Atualmente, a instituição oferece 11 turmas de ensino médio em tempo integral, além de duas turmas da educação de jovens e adultos (EJA) voltadas a estudantes da educação especial, por meio do Projeto de Intervenção Pedagógica para Adultos com Deficiência: educação ao longo da vida. A escola conta também com sala de recursos multifuncionais, que atende alunos da própria escola e de outras unidades da rede estadual, assegurando igualdade de oportunidades e condições de aprendizagem. 

A visita à escola estadual faz parte de agenda para entregas e divulgação de investimentos do MEC em Mato Grosso do Sul. Na terça-feira (30), o ministro inaugurou em Dourados (MS) o prédio da reitoria do campus Unidade II da Universidade Federal da Grande Dourados (UFGD). Em Campo Grande, foi inaugurado também o novo prédio multiuso da Universidade Federal de Mato Grosso do Sul (UFMS), campus de Três Lagoas. 
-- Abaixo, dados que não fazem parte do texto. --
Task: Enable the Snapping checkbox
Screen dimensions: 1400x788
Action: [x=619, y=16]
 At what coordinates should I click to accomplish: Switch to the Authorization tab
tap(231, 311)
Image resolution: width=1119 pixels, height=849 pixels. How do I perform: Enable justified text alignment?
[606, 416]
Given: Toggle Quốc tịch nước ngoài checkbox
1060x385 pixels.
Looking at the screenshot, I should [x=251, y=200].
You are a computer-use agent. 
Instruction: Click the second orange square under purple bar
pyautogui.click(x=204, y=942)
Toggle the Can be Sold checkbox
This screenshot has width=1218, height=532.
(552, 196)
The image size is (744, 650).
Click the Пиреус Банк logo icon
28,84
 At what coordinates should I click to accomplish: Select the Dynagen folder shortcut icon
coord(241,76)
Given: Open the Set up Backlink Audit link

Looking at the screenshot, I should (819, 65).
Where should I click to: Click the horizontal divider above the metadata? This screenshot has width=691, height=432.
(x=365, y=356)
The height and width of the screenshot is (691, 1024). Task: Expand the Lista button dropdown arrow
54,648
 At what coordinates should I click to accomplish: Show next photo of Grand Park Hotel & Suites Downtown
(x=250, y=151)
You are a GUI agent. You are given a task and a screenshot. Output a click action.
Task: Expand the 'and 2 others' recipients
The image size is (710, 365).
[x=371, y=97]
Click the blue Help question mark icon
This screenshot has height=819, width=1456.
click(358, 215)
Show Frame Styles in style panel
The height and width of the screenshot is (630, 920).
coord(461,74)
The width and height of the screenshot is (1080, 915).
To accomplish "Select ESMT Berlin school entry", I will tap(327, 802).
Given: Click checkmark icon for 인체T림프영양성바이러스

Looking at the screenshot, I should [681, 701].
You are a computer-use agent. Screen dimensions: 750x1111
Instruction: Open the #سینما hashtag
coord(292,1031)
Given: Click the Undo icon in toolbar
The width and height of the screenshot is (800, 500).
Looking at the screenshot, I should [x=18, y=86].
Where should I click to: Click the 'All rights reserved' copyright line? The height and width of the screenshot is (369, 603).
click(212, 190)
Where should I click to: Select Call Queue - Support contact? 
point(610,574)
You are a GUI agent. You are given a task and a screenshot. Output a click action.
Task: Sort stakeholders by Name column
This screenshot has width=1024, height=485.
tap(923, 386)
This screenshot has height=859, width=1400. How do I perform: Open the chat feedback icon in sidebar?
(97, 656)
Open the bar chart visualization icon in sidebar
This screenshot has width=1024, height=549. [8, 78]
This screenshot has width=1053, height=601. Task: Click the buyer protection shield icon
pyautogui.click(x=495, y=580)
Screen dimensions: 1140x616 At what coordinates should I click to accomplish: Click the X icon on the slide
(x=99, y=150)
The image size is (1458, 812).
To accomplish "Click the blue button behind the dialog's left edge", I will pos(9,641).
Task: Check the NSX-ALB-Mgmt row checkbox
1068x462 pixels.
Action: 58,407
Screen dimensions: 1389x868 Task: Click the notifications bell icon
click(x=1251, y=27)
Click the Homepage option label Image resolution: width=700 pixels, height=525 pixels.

Estrutura – Criada em 1970 e inaugurada em março de 1971, a escola nasceu como Centro Educacional Lúcia Martins Coelho, sendo posteriormente oficializada como escola estadual, em 1998. A unidade de ensino passou por um amplo processo de restauração e modernização entre 2018 e 2020, garantindo acessibilidade, melhorias tecnológicas e adequações ambientais que transformaram a estrutura em um espaço mais acolhedor e preparado para atender às necessidades da comunidade escolar.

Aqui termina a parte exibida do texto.